"Your path may be difficult, but will be rewarding."
That was my fortune in my fortune cookie this week. What kind of a fortune is that? I always take fortunes from cookies as "just for fun" things that don't have any merit but maybe this one has merit/wisdom for all of us. I've certainly given it some thought.
Steph told me this week that she was worried that she would never have a life again. (You know how hard it is to adjust to things after a new addition to the family.) I told her that it is hard but all worth it. Was I echoing my fortune?
I used to worry about leaving my mark on the world. But President Kimball said, "No other success can compensate for failure in the home." I've come to believe/know this is true. My greatest mark is my children and grandchildren. They are my greatest joy. I ache when they ache. I rejoice when they do. I celebrate their successes and I try to help them through their trials. I want to be there for them in whatever way I'm needed.
Did I fall short when raising them? Absolutely, I'm human. Life has had a big learning curve but I have learned and I continue to grow.
Two weeks ago I rejoiced as a new grandson was born. It wasn't without difficulty with Steph in labor for three days and the baby's breathing stopping as he was being delivered and several times after he arrived. We worried his first few days home that he was jaundice and lethargic, and not eating enough and they took him back into the hospital. We are grateful that he is doing well now.
Again I think:
"Your path may be difficult, but will be rewarding."
Yesterday, my father had his pacemaker replaced for the third or fourth time. I worried and prayed for him for days. I feel so blessed that all went really well.

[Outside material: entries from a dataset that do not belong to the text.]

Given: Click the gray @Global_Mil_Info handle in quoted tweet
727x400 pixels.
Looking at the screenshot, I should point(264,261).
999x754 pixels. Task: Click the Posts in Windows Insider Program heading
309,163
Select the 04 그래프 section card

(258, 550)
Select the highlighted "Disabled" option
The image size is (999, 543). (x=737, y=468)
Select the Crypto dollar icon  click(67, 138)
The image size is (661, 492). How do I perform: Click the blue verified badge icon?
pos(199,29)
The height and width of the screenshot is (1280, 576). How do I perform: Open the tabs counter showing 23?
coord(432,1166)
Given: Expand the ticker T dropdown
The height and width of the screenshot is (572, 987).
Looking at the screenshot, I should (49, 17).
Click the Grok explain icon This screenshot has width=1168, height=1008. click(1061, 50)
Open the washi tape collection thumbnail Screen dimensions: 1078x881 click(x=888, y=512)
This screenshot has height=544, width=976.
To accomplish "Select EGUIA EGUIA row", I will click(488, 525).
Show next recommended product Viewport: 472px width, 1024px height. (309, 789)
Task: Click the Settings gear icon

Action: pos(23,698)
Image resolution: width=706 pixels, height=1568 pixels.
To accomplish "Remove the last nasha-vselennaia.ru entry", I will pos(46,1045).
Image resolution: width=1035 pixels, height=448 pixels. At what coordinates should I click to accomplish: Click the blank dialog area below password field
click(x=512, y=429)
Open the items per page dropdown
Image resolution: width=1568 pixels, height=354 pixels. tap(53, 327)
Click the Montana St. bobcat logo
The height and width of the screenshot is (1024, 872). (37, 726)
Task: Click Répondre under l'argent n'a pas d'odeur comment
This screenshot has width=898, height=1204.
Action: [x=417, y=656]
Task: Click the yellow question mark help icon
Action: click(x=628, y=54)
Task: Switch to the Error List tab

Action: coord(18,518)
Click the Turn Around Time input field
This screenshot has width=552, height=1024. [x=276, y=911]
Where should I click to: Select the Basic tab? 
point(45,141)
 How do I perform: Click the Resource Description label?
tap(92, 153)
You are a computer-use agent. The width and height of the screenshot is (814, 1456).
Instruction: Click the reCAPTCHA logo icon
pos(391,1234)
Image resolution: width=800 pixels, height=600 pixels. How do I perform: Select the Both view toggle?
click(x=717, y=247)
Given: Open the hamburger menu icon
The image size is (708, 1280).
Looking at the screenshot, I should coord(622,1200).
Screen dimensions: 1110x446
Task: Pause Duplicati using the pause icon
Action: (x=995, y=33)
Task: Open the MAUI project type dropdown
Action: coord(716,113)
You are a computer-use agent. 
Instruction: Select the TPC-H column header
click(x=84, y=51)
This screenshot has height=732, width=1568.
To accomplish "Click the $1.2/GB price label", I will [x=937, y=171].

Last night my son came home hurt from being hit while playing basketball. My husband and neighbor quickly gave him a priesthood blessing and then we were off to the ER. It turns out that he broke his nose, destroyed his sinus cavity, and broke the bone around his eye socket in several places. He has nerve damage on the left side of his face (it's totally numb) and they don't know if it will be permanent or not. His eye itself, looks terrible today. He was vomiting so hard by the time we got home from the ER that I think it did additional damage to his eye. It's solid red on the left side.
Today we are meeting with the surgeon that Brenna, Eli's fiance, works for. We are waiting to hear back from the hospital to see when the OR is scheduled for him. All life stops when your children need you. We are praying that all will go well and that Eli will fully recover.
"Your path may be difficult, but will be rewarding."
7 comments:
Oh no! I hope poor Eli is feeling better soon! I sometimes wonder, if someone had told me how much worrying is involved with our children (which doesn't stop when they're 18) before I had them, would I still have had them? I'm sure I would, but it's an awful lot harder than I ever expected. Of course, it's been a whole lot more fun too though!
Wow, what an insightful fortune cookie. I love that phrase!! I thought as my boys got older I would worry a little less...oh no, I am still a big ol' Momma Bear. LOL I didn't want children at one time, but I am so thankful HE changed my mind. My life is my boys now. They are my everything, my heartbeat and I wouldn't change it for the world. I love staying at home, something I swore when I was 16 I would never do. HA, what did I know?
Praying all goes well for Eli. What a tough injury. Congrats on the new grandson.
Hugs,
Sissy
Oh no! Poor handsome Eli! I hope all will go well for him, and he will still be a babe always.
Oh...your family will be in my prayers. I was sorry to read of all the recent struggles.
The photo-shoot below, is precious-beyond-words. : )
M.L.
I hope everything works out. This was really a wonderful post. I hang around with so many young people and they will say they are excited for their little ones to do things like, walk, crawl, say Mama... I always remind them to take it a day at a time because one day they will be bringing their own family around and then you have more people to worry about.
poor eli! i get woozy thinking about broken noses more than any other injury. also, i just saw steph on studio 5! so cute and creative.
Mom! I blogged! Now it's your turn! Or at least send me the round top photos so I can blog them!